- **Texto proporcionado**
···
Todos éramos Andrea. Dura como la piedra el alma que no se conmoviera ante la enfermedad infantil que cruzó la cara de media España. Pero no podemos subsumir en igualdad de condiciones el afecto del colectivo patrio, más o menos cercano al caso, y el de los padres. Más valiera decir: “todos y los padres somos Andrea“. Se debe la respetuosa diferenciación.
Me viene a la memoria un histórico lamento, que a pesar de la distancia prosigue su eterna pica, hiriéndome la entraña sin arrancarla: “una madre jamás debería asistir al entierro de su hijo“, me decía una mujer enlutada, deshecha en lágrimas, a la salida del funeral de su tesoro, de su cielo, de su vida, de su niño. Vacua es siempre la argumentación de la evidencia: sólo cabe exponer el dogma de la unicidad, la especificidad inigualabe del amor paterno, y así de su dolor cuando todo se tuerce.
Todo se había torcido. Habría que haber acudido con Antonio y Estela a la habitación del Hospital de Santiago un día y otro. Las 24 horas de la jornada Andrea estaba bien acompañada, ora por papá ora por mamá. Esa bendición de Dios, esa niña, mensajera de la vida, ángel adorable que Dios suscitó del amor conyugal; la niña de los ojos de Antonio, que besaba su frente y creía a la vez besar a la mujer que amaba, entonces ausente; la niña del alma de Estela, que casi aplastaba su mano pretendiendo que atravesara el propio pecho, para darle cobijo en el lugar que para ella había dedicado, y misteriosamente a Antonio en la bendita niña.
Los tres se fundían día y noche en una misma lágrima, mientras la tercera parte, la de la niña, se encogía hacia la nada cada vez.
···
- **Material mostrado**
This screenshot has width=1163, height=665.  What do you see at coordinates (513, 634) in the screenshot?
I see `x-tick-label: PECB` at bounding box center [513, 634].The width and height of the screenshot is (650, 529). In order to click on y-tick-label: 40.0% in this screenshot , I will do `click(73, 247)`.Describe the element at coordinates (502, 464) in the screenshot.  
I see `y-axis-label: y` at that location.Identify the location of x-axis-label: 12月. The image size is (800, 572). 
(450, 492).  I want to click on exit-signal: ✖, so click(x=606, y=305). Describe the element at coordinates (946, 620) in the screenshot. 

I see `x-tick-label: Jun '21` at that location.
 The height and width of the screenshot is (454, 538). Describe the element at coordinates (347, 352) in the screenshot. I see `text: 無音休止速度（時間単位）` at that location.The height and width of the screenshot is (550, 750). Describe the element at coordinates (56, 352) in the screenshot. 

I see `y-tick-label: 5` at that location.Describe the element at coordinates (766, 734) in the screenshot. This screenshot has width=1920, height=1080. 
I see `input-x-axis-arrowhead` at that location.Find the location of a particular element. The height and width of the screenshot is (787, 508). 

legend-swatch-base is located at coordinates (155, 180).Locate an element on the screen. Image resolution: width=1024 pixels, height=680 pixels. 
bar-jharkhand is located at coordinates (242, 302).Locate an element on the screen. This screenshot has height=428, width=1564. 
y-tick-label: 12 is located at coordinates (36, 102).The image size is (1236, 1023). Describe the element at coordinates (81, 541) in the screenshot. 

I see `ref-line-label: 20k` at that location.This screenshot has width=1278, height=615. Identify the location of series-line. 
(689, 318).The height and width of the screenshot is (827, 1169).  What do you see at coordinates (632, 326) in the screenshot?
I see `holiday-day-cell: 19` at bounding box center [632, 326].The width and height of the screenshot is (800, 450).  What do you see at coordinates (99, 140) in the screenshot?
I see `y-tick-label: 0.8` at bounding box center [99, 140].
···
- **Cómo resolverla**
¿Puedes transcribir del texto sobre Andrea, sin alterar nada, todo lo que va desde "Todos éramos Andrea." hasta "la respetuosa diferenciación."?

- **Respuesta**
Todos éramos Andrea. Dura como la piedra el alma que no se conmoviera ante la enfermedad infantil que cruzó la cara de media España. Pero no podemos subsumir en igualdad de condiciones el afecto del colectivo patrio, más o menos cercano al caso, y el de los padres. Más valiera decir: “todos y los padres somos Andrea“. Se debe la respetuosa diferenciación.